Like many other young adults, I saw Trainwreck over the weekend. I will go on the record and say that I’m a big fan of Amy Schumer (and pretty much the whole cast and director to boot) and that this movie made me consistently laugh out loud—or as the kids say, made me LOL (on second thought, are the kids still saying that?). The movie also made me cry. There were unexpected tender moments—and I was taken aback by Schumer’s dramatic, emotional acting chops.

However, I have a few hang-ups. The pacing doesn’t do the film any favors in selling the believability that Schumer’s character, Amy (natch), and Bill Hader’s character, Aaron, had made such a great bond in their courtship that they would go to the lengths they do in the story to be together. For the most part, Amy is truly a trainwreck. It’s not so much that she sleeps around and carouses more than the average person—it’s the way she sleeps around and carouses. In fact, she very much embodies the traditional male role that we typically see in (romantic) comedies. As funny as she can be, and deliver some great one-liners she does, the character can be infuriatingly pouty. Plus, we don’t ever grasp what it is that Amy likes about Aaron, or what Aaron likes about Amy. They have a few chuckles, and a few drinks, and then to his surprise, she takes him to bed on what we can consider their first date of sorts. And apparently for Aaron that is hook, line, and sinker. There are also no real stakes to their relationship. The audience is led to believe that they have great chemistry (and that she’s maybe becoming a better person because of him?) after a montage of them having fun dates traipsing around New York. That’s it. And when the big, climactic fight happens (as they always do), we’re not really rooting for either one of them.

Meanwhile, the film does have promising subplots that deliver great lines and laughs (memorable moments from Brie Larson, Mike Birbiglia, Randall Park, Jon Glaser, Vanessa Bayer, Colin Quinn and Tilda Swinton) but feel lost at times in between the ‘love plot’ with Aaron. That all goes to say that I walked away from the film thinking, “So was that a parody of romantic comedies?” So many elements in the film are classic rom-com clichés: Amy works as a magazine writer (and apparently she’s really good at it yet we hardly ever see her work); Amy lives alone in a Manhattan apartment (in what world?); Aaron is a doctor to star athletes making for awkward cameos by said star athletes; there are ‘falling in love’ montages; Amy feels pressure from younger sister who has already settled down; there’s a climactic fight; there’s a climactic ‘rebound’ scene (this was just weird!); and there’s a climactic performance to win back the guy. I mean, this is basically How to Lose a Guy in 10 Days. With the exception of the storyline with Amy’s dad, everything else falls in line with what nearly all rom-coms do. Yet, this movie apparently isn’t aware that it’s a parody in the way that They Came Together is. There’s no nod or wink that they’re in on the joke. And that’s surprising, coming from Judd Apatow—who, at least in his earlier films, brought us subverted variations on the rom-com canon (The 40-Year-Old Virgin, Knocked Up). I expected to have one or the other—and if you’re not going to do either, then be your own type of rom-com that doesn’t fall into these stereotypes.

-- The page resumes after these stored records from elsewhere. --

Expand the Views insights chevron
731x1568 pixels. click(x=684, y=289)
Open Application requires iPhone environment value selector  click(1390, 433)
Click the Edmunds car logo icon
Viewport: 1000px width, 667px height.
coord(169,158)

And so again, I find myself confused at what this film is trying to say. If you’ve watched Inside Amy Schumer, you might think this is supposed to be an intentional parody. But it’s serious undertones suggest otherwise. We’ll never know what may have gotten left on the cutting room floor, or what kind of studio notes were pushed through, but it does seem that even the filmmakers weren’t sure what to make of the final product. Because instead of ending with concrete dialogue and feelings and wrapping up loose ends, we’re left with a bizarre* cheerleading routine performed by Amy to win back Aaron. Just like the entirety of the movie, it was random and confusing…but gosh darn it, it still made me laugh.

*Plot aside, this was genuinely well executed by Schumer. Brava, girl.